On the other hand, chaos theory is an open research area extensively investigated nowadays in nonlinear control theory including very promising research fields such as chaos analysis, chaos control and chaos synchronization. In this framework, the damped driven pendulum can be considered as a basic example. Indeed, it is recently shown, that if the pendulum is placed in certain spots, the corresponding motion will become chaotic [143, 144]. The coexistence of uncountable non-periodic motions and countable periodic motions of the pendulum is proved. New results on chaos synchronization of the pendulum motion with other systems can be also found in [145].
5. Conclusion
In this paper, it has been shown that the inverted pendulum system is a fundamental benchmark in nonlinear control theory. The particular interest in this application lies in its simple structure and the wealth of its nonlinear model. The simple structure allows real and virtual experiments to be carried out. The richness of the model has shown its usefulness in illustrating all emerging ideas in nonlinear control theory.
At the moment, energy based control, energy-shaping techniques, hybrid control approaches and variable structure control approaches can be considered as the most mathematical rigorous approaches to solve the upswing control and the stabilization of the pendulum around the unstable equilibrium point since global stability is based on Lyapunov theory.
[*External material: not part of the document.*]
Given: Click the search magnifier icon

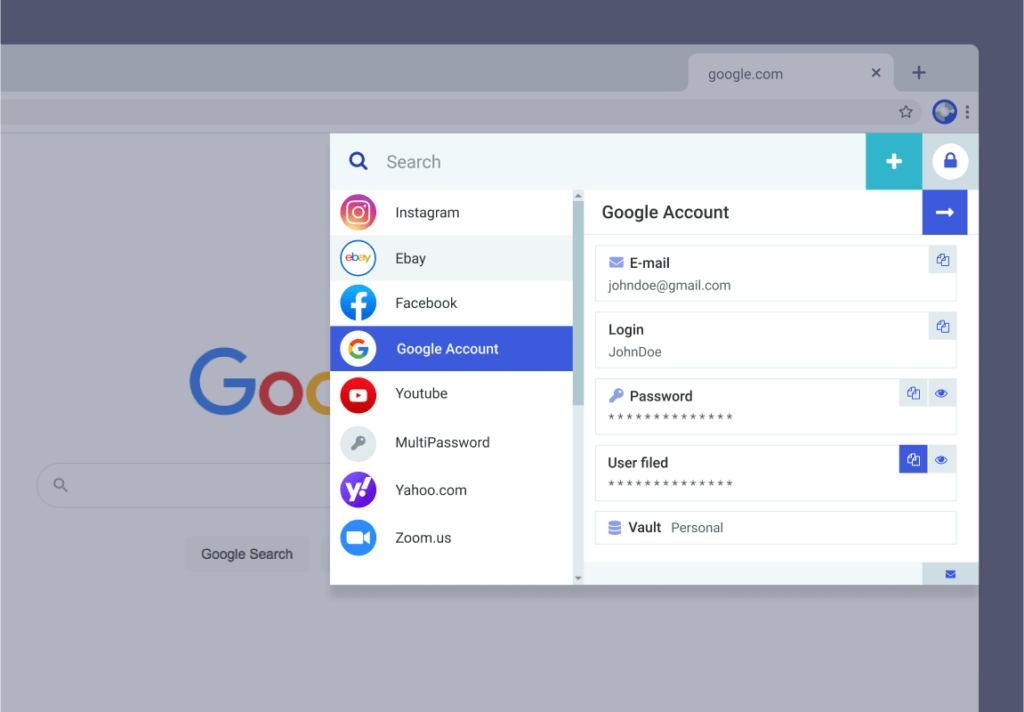Looking at the screenshot, I should [x=358, y=161].
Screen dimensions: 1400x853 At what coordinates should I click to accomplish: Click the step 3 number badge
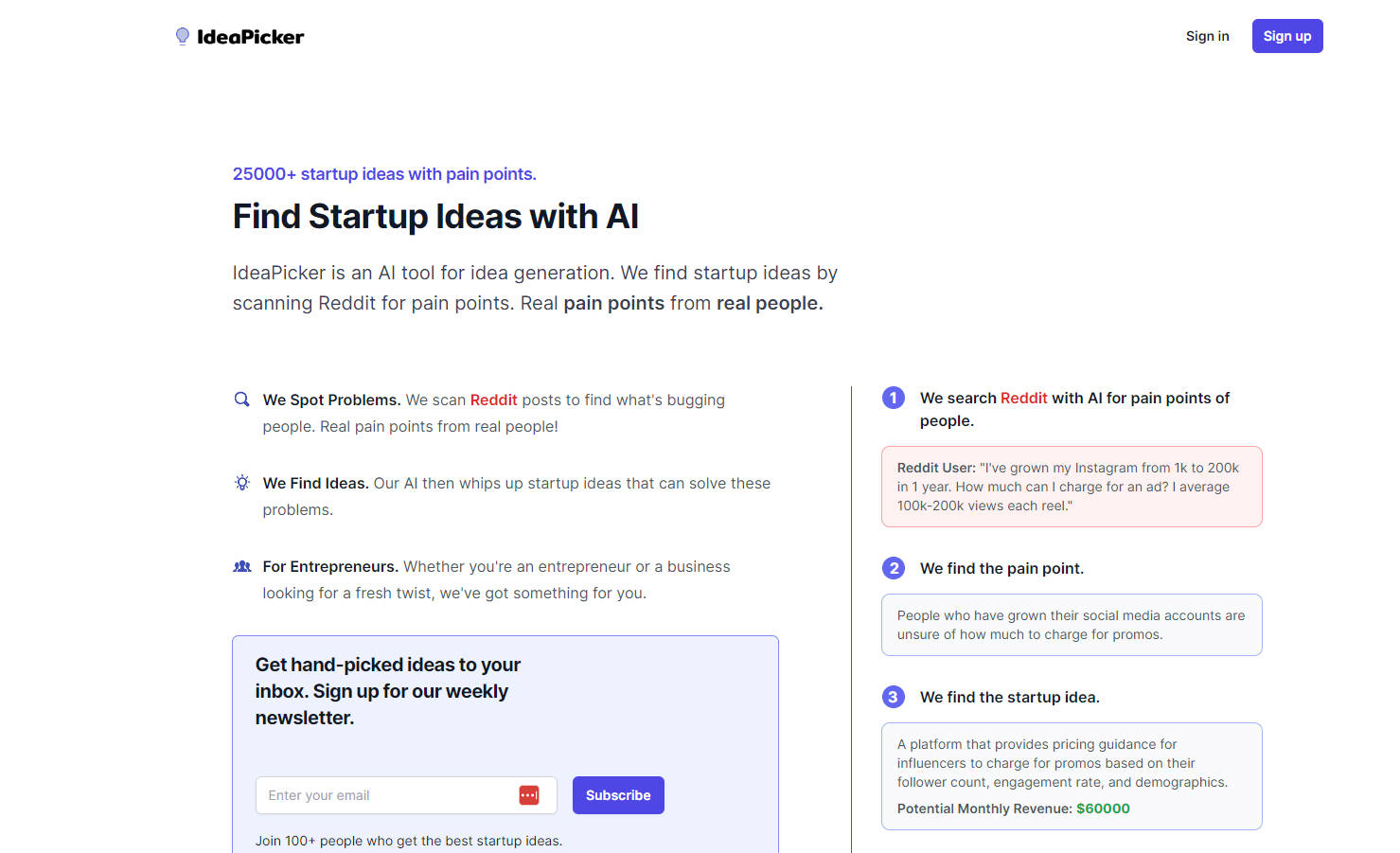tap(893, 697)
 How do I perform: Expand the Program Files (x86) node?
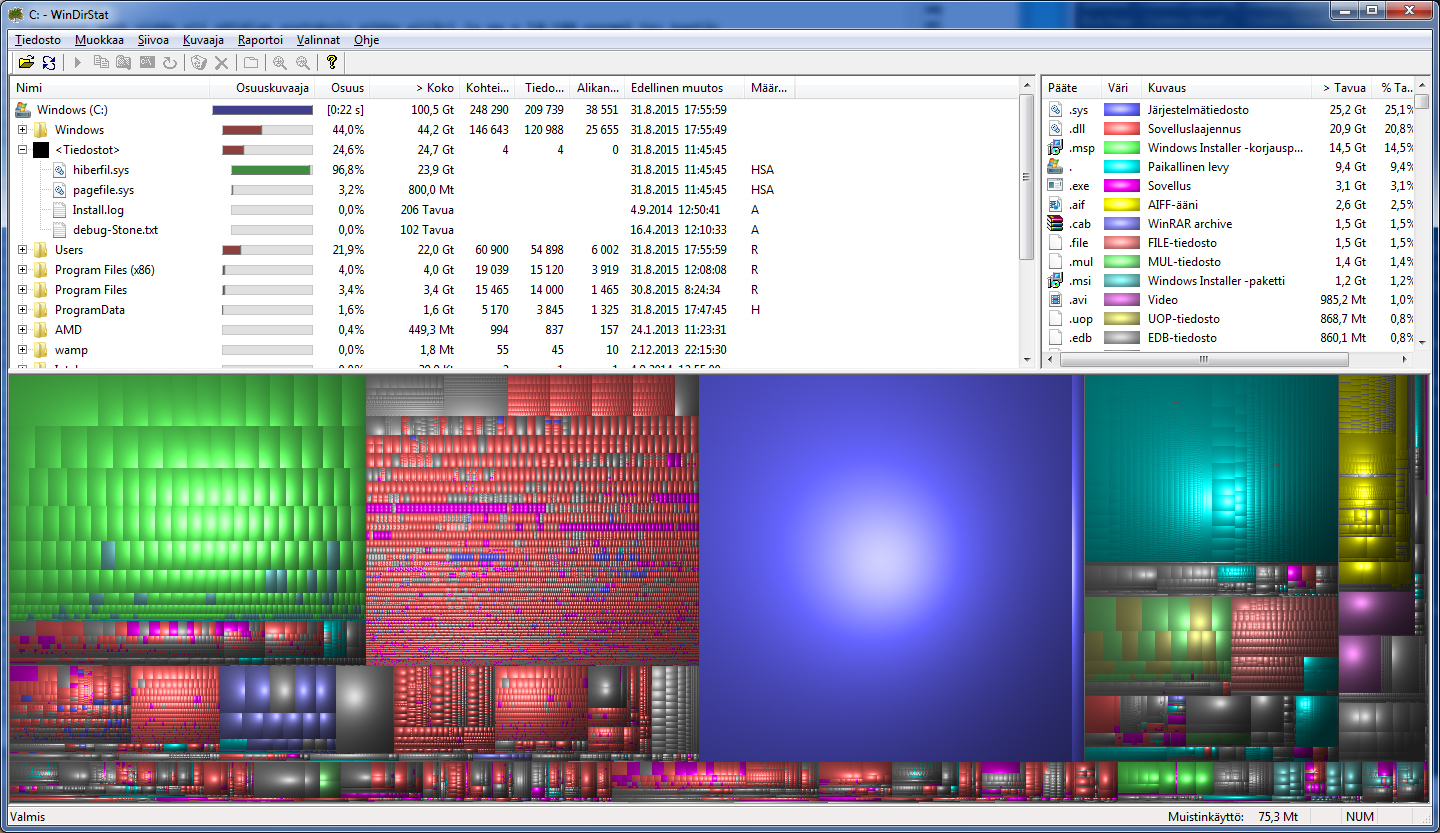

However, new hybrid control approaches, such as fuzzy-neural control approaches and bio-inspired methods like genetic algorithms, particle swarm optimization and ant colony optimization, have attracted more attention because they reduce the complexity of controllers.
Finally, based on this review, we can confirm that handling for nonlinear systems, delays, instable internal dynamics, uncertainty conditions, actuator saturation and chaos dynamics are the future trends and the most challenging problems to be solved in control theory.